The records below should be written out again, exactly.

[[ DATA UNDER STUDY, beginning ]]

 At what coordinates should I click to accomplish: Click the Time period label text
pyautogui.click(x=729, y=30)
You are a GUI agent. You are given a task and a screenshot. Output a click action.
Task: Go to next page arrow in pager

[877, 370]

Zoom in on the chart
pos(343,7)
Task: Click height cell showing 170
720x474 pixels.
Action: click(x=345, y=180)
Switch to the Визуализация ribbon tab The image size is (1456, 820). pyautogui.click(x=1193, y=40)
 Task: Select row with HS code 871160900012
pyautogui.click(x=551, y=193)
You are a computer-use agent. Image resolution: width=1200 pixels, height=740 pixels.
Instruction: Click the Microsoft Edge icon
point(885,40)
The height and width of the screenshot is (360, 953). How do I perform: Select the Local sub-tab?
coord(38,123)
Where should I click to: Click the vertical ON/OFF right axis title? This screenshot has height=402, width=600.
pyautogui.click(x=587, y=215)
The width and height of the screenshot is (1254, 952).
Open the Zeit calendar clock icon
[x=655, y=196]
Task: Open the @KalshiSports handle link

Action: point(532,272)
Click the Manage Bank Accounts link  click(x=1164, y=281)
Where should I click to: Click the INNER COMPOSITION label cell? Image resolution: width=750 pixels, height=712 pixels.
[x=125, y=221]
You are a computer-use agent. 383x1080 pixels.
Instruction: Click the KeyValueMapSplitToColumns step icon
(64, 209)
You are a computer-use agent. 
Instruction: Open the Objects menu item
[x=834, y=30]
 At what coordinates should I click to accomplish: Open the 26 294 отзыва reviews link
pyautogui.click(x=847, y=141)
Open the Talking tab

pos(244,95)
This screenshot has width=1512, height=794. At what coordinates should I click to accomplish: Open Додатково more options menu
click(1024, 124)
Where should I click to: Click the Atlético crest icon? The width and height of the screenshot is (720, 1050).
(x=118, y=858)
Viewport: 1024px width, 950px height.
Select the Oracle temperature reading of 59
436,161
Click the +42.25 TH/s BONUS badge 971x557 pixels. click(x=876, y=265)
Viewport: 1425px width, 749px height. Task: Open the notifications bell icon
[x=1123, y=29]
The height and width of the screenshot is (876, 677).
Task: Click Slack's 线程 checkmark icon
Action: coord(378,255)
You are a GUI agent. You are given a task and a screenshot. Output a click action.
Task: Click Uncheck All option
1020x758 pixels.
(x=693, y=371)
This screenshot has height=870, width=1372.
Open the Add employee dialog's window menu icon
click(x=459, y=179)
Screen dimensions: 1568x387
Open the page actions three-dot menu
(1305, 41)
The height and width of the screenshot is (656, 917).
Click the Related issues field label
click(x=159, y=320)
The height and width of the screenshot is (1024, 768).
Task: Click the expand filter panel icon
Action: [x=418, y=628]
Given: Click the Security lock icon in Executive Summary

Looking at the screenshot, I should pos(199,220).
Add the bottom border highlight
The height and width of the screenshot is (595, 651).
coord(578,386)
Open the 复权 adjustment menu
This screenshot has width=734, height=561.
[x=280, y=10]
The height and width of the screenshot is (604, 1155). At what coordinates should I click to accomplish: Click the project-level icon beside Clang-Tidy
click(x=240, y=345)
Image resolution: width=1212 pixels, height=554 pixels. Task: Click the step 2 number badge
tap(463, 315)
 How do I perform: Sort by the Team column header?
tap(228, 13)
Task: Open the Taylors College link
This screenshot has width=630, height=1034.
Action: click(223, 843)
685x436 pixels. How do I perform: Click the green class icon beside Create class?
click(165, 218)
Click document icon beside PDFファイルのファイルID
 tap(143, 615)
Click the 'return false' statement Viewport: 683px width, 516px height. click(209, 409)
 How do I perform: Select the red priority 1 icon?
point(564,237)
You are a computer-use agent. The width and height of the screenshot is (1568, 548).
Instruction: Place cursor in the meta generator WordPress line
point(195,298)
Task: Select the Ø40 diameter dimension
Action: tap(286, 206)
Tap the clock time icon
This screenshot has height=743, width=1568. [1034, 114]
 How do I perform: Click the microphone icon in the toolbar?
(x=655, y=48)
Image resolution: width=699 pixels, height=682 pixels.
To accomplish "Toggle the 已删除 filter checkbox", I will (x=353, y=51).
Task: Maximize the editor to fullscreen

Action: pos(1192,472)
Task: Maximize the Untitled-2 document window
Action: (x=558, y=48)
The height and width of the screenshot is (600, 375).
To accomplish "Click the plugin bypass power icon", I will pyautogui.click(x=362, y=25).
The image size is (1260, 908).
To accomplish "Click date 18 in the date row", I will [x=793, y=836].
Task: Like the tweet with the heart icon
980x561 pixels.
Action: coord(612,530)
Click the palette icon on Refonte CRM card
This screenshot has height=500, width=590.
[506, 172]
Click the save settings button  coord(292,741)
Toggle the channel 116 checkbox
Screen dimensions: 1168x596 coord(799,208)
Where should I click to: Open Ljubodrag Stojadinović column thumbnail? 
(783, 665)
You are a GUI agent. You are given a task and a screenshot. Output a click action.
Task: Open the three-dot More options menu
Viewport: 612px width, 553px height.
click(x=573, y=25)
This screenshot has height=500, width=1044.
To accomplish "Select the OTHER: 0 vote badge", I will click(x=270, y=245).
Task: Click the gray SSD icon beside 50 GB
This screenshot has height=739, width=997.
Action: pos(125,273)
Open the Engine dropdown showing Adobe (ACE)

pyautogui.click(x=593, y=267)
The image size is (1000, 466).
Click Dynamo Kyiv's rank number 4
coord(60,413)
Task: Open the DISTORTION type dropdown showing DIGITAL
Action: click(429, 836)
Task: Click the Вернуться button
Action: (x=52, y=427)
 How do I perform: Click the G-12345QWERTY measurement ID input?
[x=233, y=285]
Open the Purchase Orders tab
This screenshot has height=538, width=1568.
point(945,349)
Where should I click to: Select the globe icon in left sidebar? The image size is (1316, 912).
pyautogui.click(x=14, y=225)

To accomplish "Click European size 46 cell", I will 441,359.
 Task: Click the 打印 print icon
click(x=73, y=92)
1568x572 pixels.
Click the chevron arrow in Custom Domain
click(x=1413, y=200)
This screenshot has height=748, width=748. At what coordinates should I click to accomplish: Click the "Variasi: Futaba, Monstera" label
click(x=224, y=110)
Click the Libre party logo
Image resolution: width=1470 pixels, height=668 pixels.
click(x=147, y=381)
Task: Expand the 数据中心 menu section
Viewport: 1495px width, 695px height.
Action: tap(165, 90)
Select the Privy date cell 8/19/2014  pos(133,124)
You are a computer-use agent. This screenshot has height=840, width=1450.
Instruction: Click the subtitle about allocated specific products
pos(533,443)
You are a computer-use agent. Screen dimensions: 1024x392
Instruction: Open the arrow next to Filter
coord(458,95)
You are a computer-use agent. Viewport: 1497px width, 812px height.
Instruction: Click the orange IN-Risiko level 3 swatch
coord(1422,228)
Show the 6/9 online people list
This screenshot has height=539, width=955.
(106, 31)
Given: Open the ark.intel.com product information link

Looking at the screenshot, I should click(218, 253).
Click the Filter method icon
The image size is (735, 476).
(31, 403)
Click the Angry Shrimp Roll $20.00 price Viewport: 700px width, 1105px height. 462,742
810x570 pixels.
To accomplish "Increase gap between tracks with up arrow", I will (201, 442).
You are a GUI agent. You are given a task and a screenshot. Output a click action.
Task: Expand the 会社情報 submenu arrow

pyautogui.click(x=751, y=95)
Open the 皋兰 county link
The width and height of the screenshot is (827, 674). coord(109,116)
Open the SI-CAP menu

[[ DATA UNDER STUDY, end ]]

§ **SOLUTION TO THIS EXERCISE**:
 At what coordinates should I click to accomplish: Click the Time period label text
pyautogui.click(x=729, y=30)
You are a GUI agent. You are given a task and a screenshot. Output a click action.
Task: Go to next page arrow in pager

[877, 370]

Zoom in on the chart
pos(343,7)
Task: Click height cell showing 170
720x474 pixels.
Action: click(x=345, y=180)
Switch to the Визуализация ribbon tab The image size is (1456, 820). pyautogui.click(x=1193, y=40)
 Task: Select row with HS code 871160900012
pyautogui.click(x=551, y=193)
You are a computer-use agent. Image resolution: width=1200 pixels, height=740 pixels.
Instruction: Click the Microsoft Edge icon
point(885,40)
The height and width of the screenshot is (360, 953). How do I perform: Select the Local sub-tab?
coord(38,123)
Where should I click to: Click the vertical ON/OFF right axis title? This screenshot has height=402, width=600.
pyautogui.click(x=587, y=215)
The width and height of the screenshot is (1254, 952).
Open the Zeit calendar clock icon
[x=655, y=196]
Task: Open the @KalshiSports handle link

Action: point(532,272)
Click the Manage Bank Accounts link  click(x=1164, y=281)
Where should I click to: Click the INNER COMPOSITION label cell? Image resolution: width=750 pixels, height=712 pixels.
[x=125, y=221]
You are a computer-use agent. 383x1080 pixels.
Instruction: Click the KeyValueMapSplitToColumns step icon
(64, 209)
You are a computer-use agent. 
Instruction: Open the Objects menu item
[x=834, y=30]
 At what coordinates should I click to accomplish: Open the 26 294 отзыва reviews link
pyautogui.click(x=847, y=141)
Open the Talking tab

pos(244,95)
This screenshot has width=1512, height=794. At what coordinates should I click to accomplish: Open Додатково more options menu
click(1024, 124)
Where should I click to: Click the Atlético crest icon? The width and height of the screenshot is (720, 1050).
(x=118, y=858)
Viewport: 1024px width, 950px height.
Select the Oracle temperature reading of 59
436,161
Click the +42.25 TH/s BONUS badge 971x557 pixels. click(x=876, y=265)
Viewport: 1425px width, 749px height. Task: Open the notifications bell icon
[x=1123, y=29]
The height and width of the screenshot is (876, 677).
Task: Click Slack's 线程 checkmark icon
Action: coord(378,255)
You are a GUI agent. You are given a task and a screenshot. Output a click action.
Task: Click Uncheck All option
1020x758 pixels.
(x=693, y=371)
This screenshot has height=870, width=1372.
Open the Add employee dialog's window menu icon
click(x=459, y=179)
Screen dimensions: 1568x387
Open the page actions three-dot menu
(1305, 41)
The height and width of the screenshot is (656, 917).
Click the Related issues field label
click(x=159, y=320)
The height and width of the screenshot is (1024, 768).
Task: Click the expand filter panel icon
Action: [x=418, y=628]
Given: Click the Security lock icon in Executive Summary

Looking at the screenshot, I should pos(199,220).
Add the bottom border highlight
The height and width of the screenshot is (595, 651).
coord(578,386)
Open the 复权 adjustment menu
This screenshot has width=734, height=561.
[x=280, y=10]
The height and width of the screenshot is (604, 1155). At what coordinates should I click to accomplish: Click the project-level icon beside Clang-Tidy
click(x=240, y=345)
Image resolution: width=1212 pixels, height=554 pixels. Task: Click the step 2 number badge
tap(463, 315)
 How do I perform: Sort by the Team column header?
tap(228, 13)
Task: Open the Taylors College link
This screenshot has width=630, height=1034.
Action: click(223, 843)
685x436 pixels. How do I perform: Click the green class icon beside Create class?
click(165, 218)
Click document icon beside PDFファイルのファイルID
 tap(143, 615)
Click the 'return false' statement Viewport: 683px width, 516px height. click(209, 409)
 How do I perform: Select the red priority 1 icon?
point(564,237)
You are a computer-use agent. The width and height of the screenshot is (1568, 548).
Instruction: Place cursor in the meta generator WordPress line
point(195,298)
Task: Select the Ø40 diameter dimension
Action: tap(286, 206)
Tap the clock time icon
This screenshot has height=743, width=1568. [1034, 114]
 How do I perform: Click the microphone icon in the toolbar?
(x=655, y=48)
Image resolution: width=699 pixels, height=682 pixels.
To accomplish "Toggle the 已删除 filter checkbox", I will (x=353, y=51).
Task: Maximize the editor to fullscreen

Action: pos(1192,472)
Task: Maximize the Untitled-2 document window
Action: (x=558, y=48)
The height and width of the screenshot is (600, 375).
To accomplish "Click the plugin bypass power icon", I will pyautogui.click(x=362, y=25).
The image size is (1260, 908).
To accomplish "Click date 18 in the date row", I will [x=793, y=836].
Task: Like the tweet with the heart icon
980x561 pixels.
Action: coord(612,530)
Click the palette icon on Refonte CRM card
This screenshot has height=500, width=590.
[506, 172]
Click the save settings button  coord(292,741)
Toggle the channel 116 checkbox
Screen dimensions: 1168x596 coord(799,208)
Where should I click to: Open Ljubodrag Stojadinović column thumbnail? 
(783, 665)
You are a GUI agent. You are given a task and a screenshot. Output a click action.
Task: Open the three-dot More options menu
Viewport: 612px width, 553px height.
click(x=573, y=25)
This screenshot has height=500, width=1044.
To accomplish "Select the OTHER: 0 vote badge", I will click(x=270, y=245).
Task: Click the gray SSD icon beside 50 GB
This screenshot has height=739, width=997.
Action: pos(125,273)
Open the Engine dropdown showing Adobe (ACE)

pyautogui.click(x=593, y=267)
The image size is (1000, 466).
Click Dynamo Kyiv's rank number 4
coord(60,413)
Task: Open the DISTORTION type dropdown showing DIGITAL
Action: click(429, 836)
Task: Click the Вернуться button
Action: (x=52, y=427)
 How do I perform: Click the G-12345QWERTY measurement ID input?
[x=233, y=285]
Open the Purchase Orders tab
This screenshot has height=538, width=1568.
point(945,349)
Where should I click to: Select the globe icon in left sidebar? The image size is (1316, 912).
pyautogui.click(x=14, y=225)

To accomplish "Click European size 46 cell", I will 441,359.
 Task: Click the 打印 print icon
click(x=73, y=92)
1568x572 pixels.
Click the chevron arrow in Custom Domain
click(x=1413, y=200)
This screenshot has height=748, width=748. At what coordinates should I click to accomplish: Click the "Variasi: Futaba, Monstera" label
click(x=224, y=110)
Click the Libre party logo
Image resolution: width=1470 pixels, height=668 pixels.
click(x=147, y=381)
Task: Expand the 数据中心 menu section
Viewport: 1495px width, 695px height.
Action: tap(165, 90)
Select the Privy date cell 8/19/2014  pos(133,124)
You are a computer-use agent. This screenshot has height=840, width=1450.
Instruction: Click the subtitle about allocated specific products
pos(533,443)
You are a computer-use agent. Screen dimensions: 1024x392
Instruction: Open the arrow next to Filter
coord(458,95)
You are a computer-use agent. Viewport: 1497px width, 812px height.
Instruction: Click the orange IN-Risiko level 3 swatch
coord(1422,228)
Show the 6/9 online people list
This screenshot has height=539, width=955.
(106, 31)
Given: Open the ark.intel.com product information link

Looking at the screenshot, I should click(218, 253).
Click the Filter method icon
The image size is (735, 476).
(31, 403)
Click the Angry Shrimp Roll $20.00 price Viewport: 700px width, 1105px height. 462,742
810x570 pixels.
To accomplish "Increase gap between tracks with up arrow", I will (201, 442).
You are a GUI agent. You are given a task and a screenshot. Output a click action.
Task: Expand the 会社情報 submenu arrow

pyautogui.click(x=751, y=95)
Open the 皋兰 county link
The width and height of the screenshot is (827, 674). coord(109,116)
Open the SI-CAP menu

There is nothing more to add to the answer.